Unfortunately the end result hardly plays out that way. The two spend more time battling as friends (not a spoiler, it was in the trailer) than they do as enemies; which would be far less disappointing if the film were titled “Batman and Superman: Dawn of Justice”. The film hypes you up for this epic showdown for the ages. While the struggle itself is enthralling and grand in scope, it hardly constitutes as the gladiator battle we were so enthusiastically promised.
In his second run as the Son of Krypton, Henry Cavill manages to progress his excellent portrayal, playing it even darker and a tad more brooding this time around. The classic Daily-Planet-reporter-out-saving-cats Superman he may not be, but for a hero who is being shunned and even degraded by society for his valiant efforts, he portrays the Superman adequate for this tone and style.

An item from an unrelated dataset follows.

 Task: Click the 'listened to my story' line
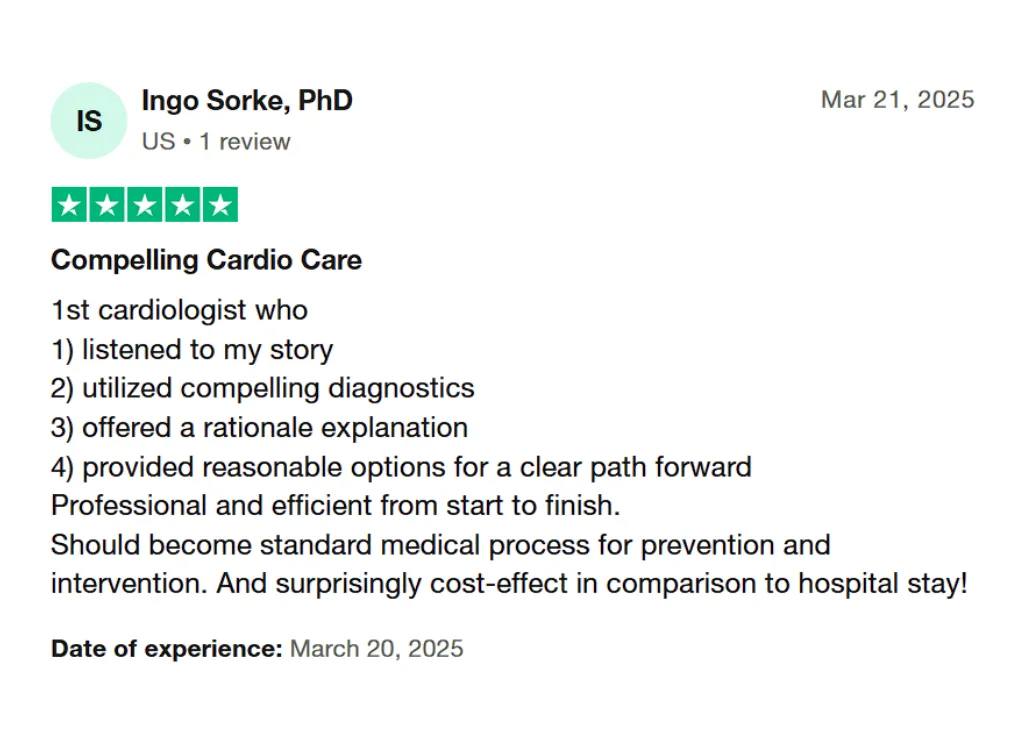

Amy Adams’ performance as Lois Lane is adequate, while not outstanding; Jeremy Irons brings us a different Alfred than we’ve seen in any Batman iteration: less of a proper English butler and more of a friend and accomplice to Bruce Wayne; Gal Gadot wows us with a strong presence as Diana Prince/Wonder Woman; and Jesse Eisenberg’s Lex Luthor is, well, shall we say an “interesting” rendition. Eisenberg clearly channels Jim Carrey’s Riddler from Batman Forever (and maybe even hints of Ledger’s Joker) in several moments of the film. Perhaps he was going for the “mad, crazy bad guy that comes off as brilliant” approach, but unfortunately that method of acting didn’t pay off for him.
Where this film truly shines, ironically enough, is with Ben Affleck’s Batman. I say “ironically enough” because a year ago when Affleck was announced fans practically rioted in the street. Now, they’re all in unified agreement that he is perhaps the greatest aspect of this film. While multiple more viewings are required before it can be determined if he rivals Christian Bale’s Batman, I can say this: Ben Affleck is outstanding in this film. Absolutely remarkable. The presence and gravity he brings to both Batman and Bruce Wayne is absolutely perfect for this iteration of the Dark Knight. He’s an older, grizzled war veteran of Gotham crime. He’s been around the block more than a few times. He’s seen things that have likely rocked him to his core. But when he takes to the streets to take down the bad guys, he’s like a tank. His fighting is less grunt-punchy and a little more fluid.
Ultimately, where this film truly loses its focus is in the story—the single most important element of any film. The core storyline and motivation for the heroes serves the film well; it’s quite logical to assume that a Bruce Wayne embittered by the destruction of an entire city would view Superman as an alien, a loose cannon that could potentially wipe humanity from the face of the earth at any time. Therefore you sympathize with him. But you’re also well aware that Superman is no foe to humanity. So when the two battle to the death, you aren’t necessarily rooting for one person.
But there’s a secondary motivation for these two clashing that links to Lex Luthor. While I won’t reveal it for spoiler reasons, it certainly is not the way the story should have gone. It’s quite unfortunate that Warner Bros. didn’t have the foresight to hire a new director and leave Zach Snyder as producer, because as much as I loved Man of Steel (which partially had to do with Chris Nolan’s involvement in the project), I despise 300 and Watchmen.
In a nutshell:
Batman v Superman: Dawn of Justice hits many of the right chords, just not the ones that truly matter. Epic in scope and thought-provoking in its morality, the end result is still enjoyable but hardly noteworthy. It’s worth the view, if not to relish the epic (but short-lived) battle between Supes and Bats. In the end, this film leaves me less excited for the subsequent Justice League films (especially considering Zach Snyder’s involvement as director) and ecstatic at the prospect of a Ben Affleck-directed Batman solo film with him starring. That is the film I’ll be eagerly awaiting.